Par Onrembobine @OnRembobinefr
[Critique] ELYSIUM

Titre original : Elysium

Note:

★
★
★
★
½

Origine : États-Unis
Réalisateur : Neill Blomkamp
Distribution : Matt Damon, Sharlto Copley, Alice Braga, Jodie Foster, Diego Luna, William Fichtner, Wagner Moura, Brandon Auret, Josh Blacker, Faran Tahir…
Genre : Science-Fiction/Action
Date de sortie : 14 août 2013

Le Pitch :
En l’an 2154, l’humanité est clairement divisée en deux catégories : les plus pauvres, victimes de la violence, des maladies et de la surpopulation, qui vivent sur une Terre ravagée ; et les autres, les plus riches, retranchés sur la gigantesque base spatiale Elysium, où tout n’est que luxe, calme et volupté et où personne n’est malade. Max, un ouvrier abonné aux problèmes, doit, à la suite d’un tragique accident, à tout prix rallier Elysium. À la merci de la seule personne capable de le transporter sur-place, il accepte un marché aux conséquences aussi déterminantes qu’inattendues…

La Critique :
Ironiquement, la principale qualité d’Elysium peut aussi être considérée comme son principal défaut. Car Elysium ressemble beaucoup à District 9, le précédent -et premier- film du réalisateur sud-africain Neill Blomkamp. Un bon point donc, car on parle de District 9, à savoir l’un des films de science-fiction les plus réussis de ces dix dernières années, mais aussi un handicap, car certains pourront accuser Blomkamp de se répéter, à travers ses thématiques et ainsi de continuer à creuser dans une direction attendue. Comme certains peuvent accuser AC/DC de ressortir le même album depuis 30 ans. Ce genre de truc. Est-ce pour autant une mauvaise chose ? À vous de voir, mais il serait dommage de ne souligner que les points communs des deux films et ainsi de s’empêcher de jubiler devant ce qui restera comme l’un des grands trips s.f. de 2013 (pourtant chargée en la matière).

Continuant donc sur sa lancée contestataire, Blomkamp met en scène un futur où les riches et les pauvres sont séparés par quelques milliers de kilomètres. Les premiers vivants dans une station spatiale et les autres au milieu d’une Terre transformée en décharge géante. Comme le bidon ville de District 9 mais à l’échelle planétaire en somme. Pas question, du moins pas directement, de racisme ici, mais plutôt de clivages sociaux, poussés à l’extrême, pour une vision apparaissant malheureusement assez prémonitoire. Blomkamp a peut-être la tête dans les étoiles, mais ses pieds, eux, restent bien ancrés au sol, dans une réalité qu’il comprend et dont il se sert dans son œuvre.
Les aliens parias de District 9 sont ici remplacés par des humains sans le sou, regardés de haut par une élite qui s’en moque éperdument. Puissant, le pitch de départ permet à Blomkamp de captiver immédiatement. Comme son désir de centraliser son propos sur un homme certes sympathique, mais loin d’être parfait, notamment dans ses motivations initiales, purement égoïstes, rappelant une nouvelle fois, que le cinéaste campe ses positions. Ce qui lui permet par là même d’affirmer son côté « Cronenberg », en faisant subir à son anti-héros des transformations physiques viscérales et sauvages.

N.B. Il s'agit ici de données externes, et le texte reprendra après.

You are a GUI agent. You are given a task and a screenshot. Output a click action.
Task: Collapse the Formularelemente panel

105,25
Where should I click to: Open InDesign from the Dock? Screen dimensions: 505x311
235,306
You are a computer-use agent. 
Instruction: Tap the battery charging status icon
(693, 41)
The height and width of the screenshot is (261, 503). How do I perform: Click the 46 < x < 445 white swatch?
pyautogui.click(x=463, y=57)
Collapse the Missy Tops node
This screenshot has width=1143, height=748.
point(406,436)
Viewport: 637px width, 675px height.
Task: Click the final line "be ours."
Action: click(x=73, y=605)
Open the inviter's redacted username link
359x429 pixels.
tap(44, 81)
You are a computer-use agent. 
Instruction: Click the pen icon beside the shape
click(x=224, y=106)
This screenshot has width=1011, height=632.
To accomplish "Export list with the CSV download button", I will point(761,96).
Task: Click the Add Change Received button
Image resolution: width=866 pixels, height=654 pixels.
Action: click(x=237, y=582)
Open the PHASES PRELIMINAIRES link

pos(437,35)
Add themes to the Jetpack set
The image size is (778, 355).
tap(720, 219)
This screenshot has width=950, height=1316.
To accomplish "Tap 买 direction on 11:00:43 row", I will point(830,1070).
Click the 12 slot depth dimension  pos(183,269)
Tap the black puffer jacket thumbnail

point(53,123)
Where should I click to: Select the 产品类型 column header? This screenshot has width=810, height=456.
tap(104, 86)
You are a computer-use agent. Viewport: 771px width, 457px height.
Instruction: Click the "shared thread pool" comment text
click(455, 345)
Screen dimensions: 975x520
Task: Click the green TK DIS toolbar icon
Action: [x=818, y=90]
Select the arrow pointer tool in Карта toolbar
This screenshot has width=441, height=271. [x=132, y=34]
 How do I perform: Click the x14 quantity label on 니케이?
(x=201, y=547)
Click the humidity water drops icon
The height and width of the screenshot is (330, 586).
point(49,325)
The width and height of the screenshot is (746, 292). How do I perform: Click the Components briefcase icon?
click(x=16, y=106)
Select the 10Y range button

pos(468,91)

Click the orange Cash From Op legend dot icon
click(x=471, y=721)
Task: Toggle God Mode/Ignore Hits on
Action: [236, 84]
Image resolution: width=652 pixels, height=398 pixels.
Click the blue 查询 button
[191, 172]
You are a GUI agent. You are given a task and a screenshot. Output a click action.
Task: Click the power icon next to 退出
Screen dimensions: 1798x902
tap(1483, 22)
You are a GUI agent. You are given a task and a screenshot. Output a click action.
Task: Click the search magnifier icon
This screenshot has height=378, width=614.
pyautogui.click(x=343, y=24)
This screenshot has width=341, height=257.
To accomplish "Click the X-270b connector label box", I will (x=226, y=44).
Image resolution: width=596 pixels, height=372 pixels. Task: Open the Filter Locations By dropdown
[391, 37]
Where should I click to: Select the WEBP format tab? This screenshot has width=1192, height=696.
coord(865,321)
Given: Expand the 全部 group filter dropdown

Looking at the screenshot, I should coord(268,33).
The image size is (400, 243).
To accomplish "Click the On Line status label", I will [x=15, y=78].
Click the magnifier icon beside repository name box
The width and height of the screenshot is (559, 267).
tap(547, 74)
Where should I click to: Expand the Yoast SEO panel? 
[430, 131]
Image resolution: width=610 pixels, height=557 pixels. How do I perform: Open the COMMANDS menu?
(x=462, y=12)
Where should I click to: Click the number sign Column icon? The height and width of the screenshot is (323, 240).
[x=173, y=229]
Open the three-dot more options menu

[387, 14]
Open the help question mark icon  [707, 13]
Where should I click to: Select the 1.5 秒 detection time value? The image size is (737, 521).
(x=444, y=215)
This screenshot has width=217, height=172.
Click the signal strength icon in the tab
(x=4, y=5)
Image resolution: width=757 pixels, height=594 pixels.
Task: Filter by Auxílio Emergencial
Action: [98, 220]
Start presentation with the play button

Matt Damon en prend plein la gueule tout du long. Maladif, méchamment amoché, Max, son personnage, est lancé dans une course contre la montre, tout comme le héros de District 9. Et comme ce dernier, il ne peut souvent compter que sur lui-même.

Dans le rôle, Matt Damon s’en sort avec les honneurs, offrant un morceau de choix à sa filmographie déjà variée. À ses côtés, puisqu’on en est à parler des acteurs, Alice Braga incarne à merveille un certain idéal d’humanité, à l’opposé total de Jodie Foster, toute en mollets, froide et calculatrice et bien sûr, absolument impeccable.
Même si il n’est pas manichéen, Elysium aime à confronter des personnages qui se ressemblent. Sharlto Copley est un bon exemple, lui qui endosse avec une aisance confondante et une jubilation contagieuse, le rôle d’une authentique pourriture badass, égoïste et violente, en forme de double maléfique du héros. Rien que pour lui, le film vaut le déplacement, sachez-le. Acteur fétiche et ami de Blomkamp, Copley est parfait et méconnaissable et personnifie les intentions les plus primitives du réalisateur.
Car si il ne se défait pas de son désir de construire une sorte de satire sociale et politique, Neill Blomkamp profite aussi d’un budget décuplé (trois fois plus important que celui de District 9) pour faire parler la poudre. Mélange de mécaniques glaciales et impitoyables et de chair saignantes, son action a une sacrée gueule. Lors de ses fréquents accès de violence, Elysium impressionne et marque au fer rouge. Les coups font mal, les balles déchirent les corps et le sang explose dans un déferlement organique de sauvagerie primitive. Le tout assorti d’un esprit décomplexé conférant à l’ensemble un petit côté série B lui aussi ô combien bienvenu.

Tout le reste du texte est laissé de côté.